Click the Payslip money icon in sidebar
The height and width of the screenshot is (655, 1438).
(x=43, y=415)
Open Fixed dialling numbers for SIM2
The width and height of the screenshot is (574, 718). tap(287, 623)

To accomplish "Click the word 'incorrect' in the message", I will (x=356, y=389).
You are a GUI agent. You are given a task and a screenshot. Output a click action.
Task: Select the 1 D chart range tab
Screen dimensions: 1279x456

________________________________________

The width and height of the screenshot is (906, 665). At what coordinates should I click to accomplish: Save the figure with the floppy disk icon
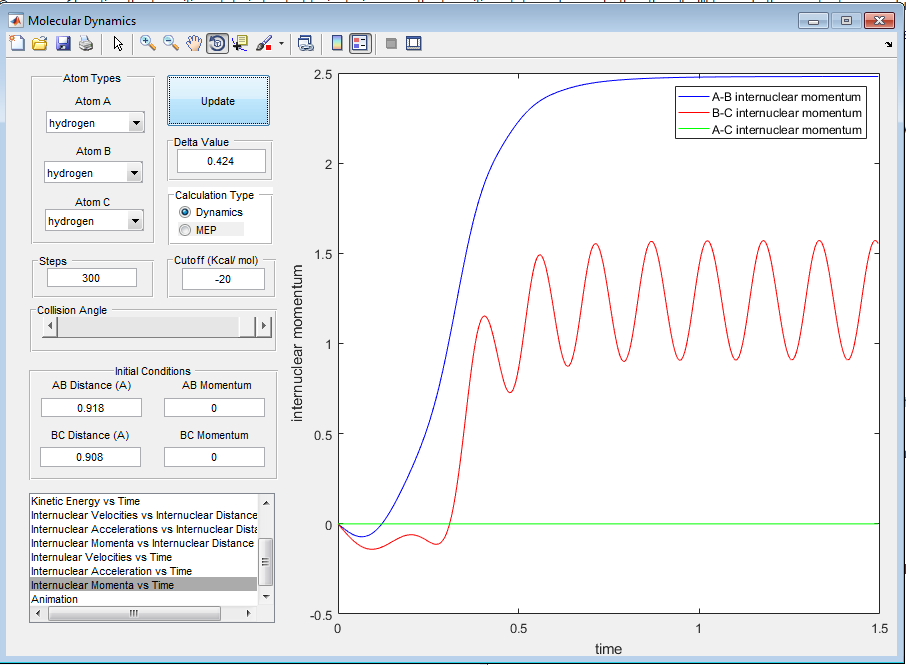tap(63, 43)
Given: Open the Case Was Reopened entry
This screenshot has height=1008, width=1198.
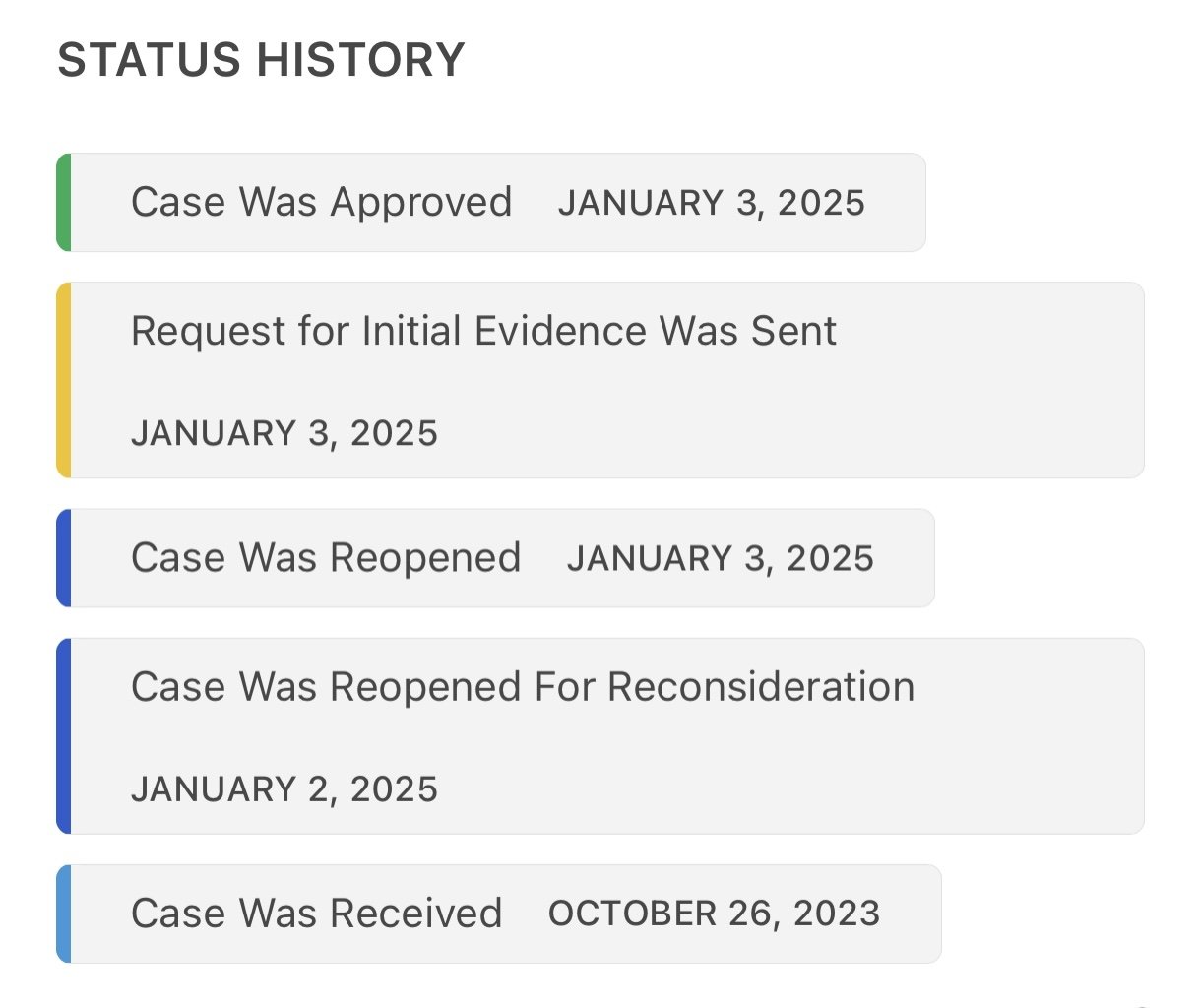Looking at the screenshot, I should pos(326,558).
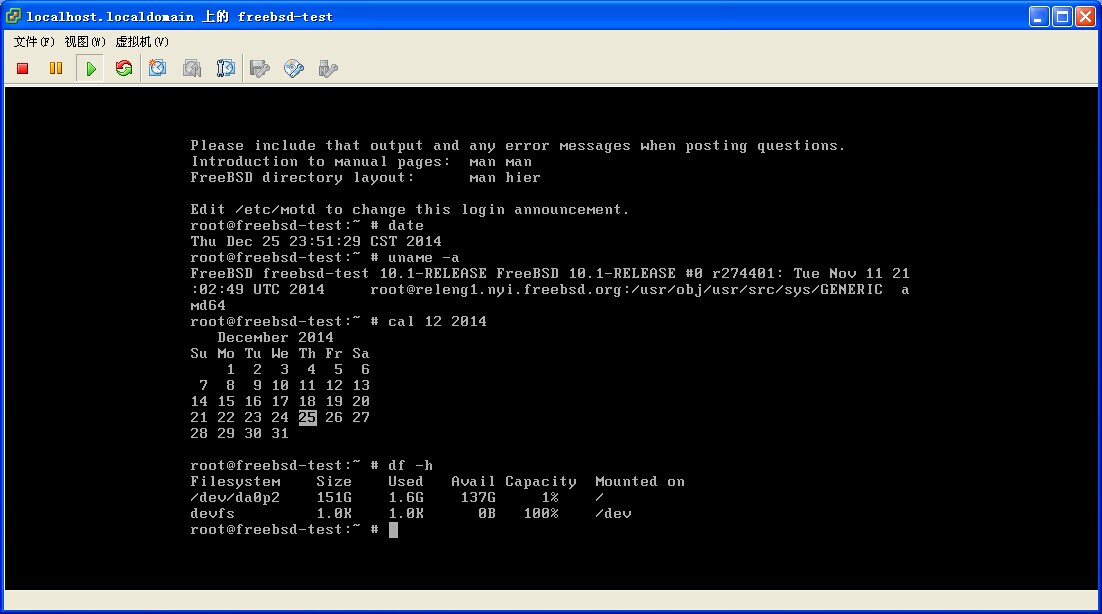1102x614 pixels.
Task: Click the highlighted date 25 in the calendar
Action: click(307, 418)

________________________________________

[Task brief]: Extract the lines of the preceding material that run from the line with "Open Fixed dialling numbers for SIM2" through the line with "Screen dimensions: 1279x456", inclusive, reproducing them exactly and adding nothing.

[Solution to this exercise]:
Open Fixed dialling numbers for SIM2
The width and height of the screenshot is (574, 718). tap(287, 623)

To accomplish "Click the word 'incorrect' in the message", I will (x=356, y=389).
You are a GUI agent. You are given a task and a screenshot. Output a click action.
Task: Select the 1 D chart range tab
Screen dimensions: 1279x456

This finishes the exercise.